My daughter Nura was born in 1975. I lived in Omdurman at the time from 1971 to 1977 near my family home in Al-Morada. In that period I acquired a piece of Land in Riyadh, Khartoum and built a small house in which I currently live since July 1977.

My son Suleiman was born in September 1977, and we celebrated his birth at the new house in Riyadh, Khartoum.

The work in the Neurosurgery Section was very exhausting, I was on call duty for about 7 years until Dr. Ali Abdel Rahman, Dr. Younis Salih, and Dr Muhsin Hussein returned back to Sudan after completing their qualifications in Neurosurgery. Shortly after, I wrote a book about neurosurgery in the Seventies at Khartoum Hospital and Sudan.

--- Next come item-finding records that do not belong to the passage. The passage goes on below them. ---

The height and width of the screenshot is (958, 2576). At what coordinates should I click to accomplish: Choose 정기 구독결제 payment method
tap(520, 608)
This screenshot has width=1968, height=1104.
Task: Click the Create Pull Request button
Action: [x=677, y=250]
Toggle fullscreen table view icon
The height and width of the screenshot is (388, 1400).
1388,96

In 1983 I was elected as President of the Doctors Syndicate for Khartoum and Al Shaab Complex. The number of Medical Officers and Specialists in this complex was over 500 at that time. Unfortunately during that time, the government of Sudan was under pressure from the World Bank and the International Monetary Fund (I.M.F.) to reform the country’s economy. The government policies adopted for Medical Institutions were inadequate, and have in turn affected the health services to a great extent. Salaries were poor, and maintenance of buildings, equipments, and instruments has ceased. While we were fighting for excellence, the health services deteriorated before our eyes. That was the cause of the big confrontation between the Doctors Union and the Government of Sudan, which ended with the famous strike in 1984 when all the doctors of the Sudan submitted their resignations to the Ministry of Health.
I was arrested by the Intelligent Forces and sent to Political Confinement for several days to be called along with Dr. Al Juzooli Dafaalla (The president of Sudan Doctors Union) to meet with President Jaafar Numeiry in the Republican Palace. That was an important meeting and was attended by General Omer Mohammed Altayeb (Vice President and Director of the Security Forces.) The meeting lasted for 4 hours, and a solution for the conflict was reached. We were released from political detention. Yet, less than 2 months later the Doctors Union was disbanded and dissolved by the government.